Nasdaq expects the sale of its London Stock Exchange stake to boost its stock price and enrich its bid for Nordic bourse operator OMX, target of a higher offer from Borse Dubai, Nasdaq CEO Robert Greifeld said on Tuesday.
Nasdaq cash-and-share offer is currently worth around 204 Swedish crowns ($29.29) a share, or about $3.7 billion, against Borse Dubai's 230 crowns per share, or $4 billion, all-cash bid.
Greifeld told Reuters he expected the sale of the LSE (LSE.L: Quote, Profile, Research) stake to happen in the next month or so, though it was impossible to predict exactly.

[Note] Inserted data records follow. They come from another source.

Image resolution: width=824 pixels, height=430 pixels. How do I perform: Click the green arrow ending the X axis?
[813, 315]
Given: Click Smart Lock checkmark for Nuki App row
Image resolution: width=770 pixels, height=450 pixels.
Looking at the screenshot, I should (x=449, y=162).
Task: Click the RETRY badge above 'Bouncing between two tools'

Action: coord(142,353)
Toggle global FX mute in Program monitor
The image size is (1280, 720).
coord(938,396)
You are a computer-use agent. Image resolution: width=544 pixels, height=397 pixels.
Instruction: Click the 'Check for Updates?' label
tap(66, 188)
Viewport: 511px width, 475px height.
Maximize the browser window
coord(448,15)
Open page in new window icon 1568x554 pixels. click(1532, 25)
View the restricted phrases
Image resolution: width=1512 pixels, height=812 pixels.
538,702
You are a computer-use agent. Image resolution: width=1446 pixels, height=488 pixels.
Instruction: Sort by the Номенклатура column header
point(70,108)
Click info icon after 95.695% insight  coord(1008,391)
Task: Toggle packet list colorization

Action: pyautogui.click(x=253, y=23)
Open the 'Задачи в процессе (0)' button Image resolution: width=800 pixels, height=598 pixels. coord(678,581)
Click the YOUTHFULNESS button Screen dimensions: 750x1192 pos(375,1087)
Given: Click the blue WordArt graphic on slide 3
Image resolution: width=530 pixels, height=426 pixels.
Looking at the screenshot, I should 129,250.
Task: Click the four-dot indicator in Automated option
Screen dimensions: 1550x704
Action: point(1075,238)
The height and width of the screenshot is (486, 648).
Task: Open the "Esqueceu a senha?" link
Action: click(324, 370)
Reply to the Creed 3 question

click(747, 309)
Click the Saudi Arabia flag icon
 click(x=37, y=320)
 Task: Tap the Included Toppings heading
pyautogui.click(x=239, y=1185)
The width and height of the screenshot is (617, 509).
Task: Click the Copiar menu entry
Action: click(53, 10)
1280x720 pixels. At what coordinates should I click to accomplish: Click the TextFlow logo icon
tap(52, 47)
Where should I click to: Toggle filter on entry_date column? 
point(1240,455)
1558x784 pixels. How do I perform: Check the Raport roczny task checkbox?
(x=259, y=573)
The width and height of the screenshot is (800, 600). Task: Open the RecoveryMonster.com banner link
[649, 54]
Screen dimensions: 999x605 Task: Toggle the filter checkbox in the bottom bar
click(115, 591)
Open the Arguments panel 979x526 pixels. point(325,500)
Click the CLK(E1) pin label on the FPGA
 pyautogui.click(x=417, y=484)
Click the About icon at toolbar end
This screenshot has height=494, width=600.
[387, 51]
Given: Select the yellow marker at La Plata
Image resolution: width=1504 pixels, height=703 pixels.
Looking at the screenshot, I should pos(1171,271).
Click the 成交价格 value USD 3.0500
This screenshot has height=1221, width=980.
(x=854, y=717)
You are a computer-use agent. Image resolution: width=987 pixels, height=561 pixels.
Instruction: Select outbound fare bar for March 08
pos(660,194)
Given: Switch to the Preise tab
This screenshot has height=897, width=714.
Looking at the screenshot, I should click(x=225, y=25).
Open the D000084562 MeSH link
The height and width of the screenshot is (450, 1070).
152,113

We do expect that to have a positive impact on our stock in the weeks and months to come, said Greifeld, in Stockholm to meet OMX shareholders, in a telephone interview.
And as a result of our stock climbing it obviously automatically increases, by default, our bid for OMX.
Nasdaq intends to use the funds raised from the sale of its 31 percent LSE holding to cut debt and buy back its own shares.
Greifeld said given a reasonable price-to-earnings multiple, Nasdaq shares could rise by around $10 as a result of the LSE deal, giving a de facto boost to its offer for OMX.
Say our stock goes up to say $40 dollars, then the implied bid for OMX becomes 230 or 232 (crowns per share) as a result of that because of the share component, Greifeld added.
Nasdaq shares were 0.51 percent higher at $31.41 at 1628. OMX shares closed in Stockholm at 239.50 crowns.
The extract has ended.